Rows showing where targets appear
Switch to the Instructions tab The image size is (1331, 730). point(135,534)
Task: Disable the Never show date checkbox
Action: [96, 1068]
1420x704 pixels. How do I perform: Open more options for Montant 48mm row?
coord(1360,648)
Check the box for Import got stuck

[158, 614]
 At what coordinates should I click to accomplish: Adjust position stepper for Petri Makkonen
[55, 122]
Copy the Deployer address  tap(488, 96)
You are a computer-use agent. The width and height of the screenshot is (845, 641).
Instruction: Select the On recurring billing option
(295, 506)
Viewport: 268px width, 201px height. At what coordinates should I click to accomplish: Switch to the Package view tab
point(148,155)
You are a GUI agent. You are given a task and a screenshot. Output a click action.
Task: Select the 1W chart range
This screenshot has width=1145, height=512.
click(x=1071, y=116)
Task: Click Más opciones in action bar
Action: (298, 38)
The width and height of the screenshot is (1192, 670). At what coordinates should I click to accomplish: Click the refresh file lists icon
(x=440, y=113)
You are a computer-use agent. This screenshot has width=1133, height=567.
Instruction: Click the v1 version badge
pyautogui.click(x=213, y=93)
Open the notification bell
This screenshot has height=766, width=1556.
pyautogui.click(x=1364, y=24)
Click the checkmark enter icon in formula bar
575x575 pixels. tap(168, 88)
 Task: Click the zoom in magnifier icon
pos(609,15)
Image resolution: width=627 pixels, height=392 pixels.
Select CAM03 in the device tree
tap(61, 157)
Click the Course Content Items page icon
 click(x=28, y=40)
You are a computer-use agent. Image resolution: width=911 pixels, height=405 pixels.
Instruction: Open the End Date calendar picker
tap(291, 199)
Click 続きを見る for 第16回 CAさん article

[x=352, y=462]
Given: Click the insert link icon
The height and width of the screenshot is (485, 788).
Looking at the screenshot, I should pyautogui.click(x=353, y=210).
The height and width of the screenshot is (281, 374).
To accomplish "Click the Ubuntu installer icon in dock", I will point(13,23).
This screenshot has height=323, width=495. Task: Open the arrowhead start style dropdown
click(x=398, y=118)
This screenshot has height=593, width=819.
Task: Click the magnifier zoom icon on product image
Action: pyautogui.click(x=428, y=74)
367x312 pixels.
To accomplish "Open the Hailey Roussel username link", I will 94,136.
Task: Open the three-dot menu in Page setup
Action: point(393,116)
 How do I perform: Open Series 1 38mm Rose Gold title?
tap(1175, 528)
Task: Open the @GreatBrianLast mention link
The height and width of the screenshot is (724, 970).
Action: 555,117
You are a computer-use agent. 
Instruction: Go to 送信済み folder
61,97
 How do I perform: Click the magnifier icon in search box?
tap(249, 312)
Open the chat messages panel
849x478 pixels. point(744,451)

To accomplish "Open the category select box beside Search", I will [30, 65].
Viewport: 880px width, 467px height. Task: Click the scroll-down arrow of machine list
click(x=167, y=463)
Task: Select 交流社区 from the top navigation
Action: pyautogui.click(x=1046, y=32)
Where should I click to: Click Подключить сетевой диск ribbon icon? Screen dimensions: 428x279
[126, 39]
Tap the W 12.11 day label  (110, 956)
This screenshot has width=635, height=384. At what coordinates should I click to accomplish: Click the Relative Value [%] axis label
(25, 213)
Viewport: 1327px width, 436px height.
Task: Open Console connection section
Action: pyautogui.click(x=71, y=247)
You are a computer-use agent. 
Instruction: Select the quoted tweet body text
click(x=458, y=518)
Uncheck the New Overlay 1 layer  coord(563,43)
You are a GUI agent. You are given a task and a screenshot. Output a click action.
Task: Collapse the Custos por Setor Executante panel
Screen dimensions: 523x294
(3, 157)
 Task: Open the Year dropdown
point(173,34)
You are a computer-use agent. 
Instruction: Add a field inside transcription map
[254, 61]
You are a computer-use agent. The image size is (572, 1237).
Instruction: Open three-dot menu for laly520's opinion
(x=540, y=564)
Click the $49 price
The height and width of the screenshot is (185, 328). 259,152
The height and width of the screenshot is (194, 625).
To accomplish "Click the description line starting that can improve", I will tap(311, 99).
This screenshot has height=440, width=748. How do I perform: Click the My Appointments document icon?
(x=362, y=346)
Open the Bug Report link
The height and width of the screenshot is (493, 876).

Given exercise. Reproduce the material between the line holding "Where should I" and the line holding "Action: pyautogui.click(x=71, y=247)", inclusive, with every character unchanged.

Task answer.
Where should I click to: Click Подключить сетевой диск ribbon icon? Screen dimensions: 428x279
[126, 39]
Tap the W 12.11 day label  (110, 956)
This screenshot has width=635, height=384. At what coordinates should I click to accomplish: Click the Relative Value [%] axis label
(25, 213)
Viewport: 1327px width, 436px height.
Task: Open Console connection section
Action: pyautogui.click(x=71, y=247)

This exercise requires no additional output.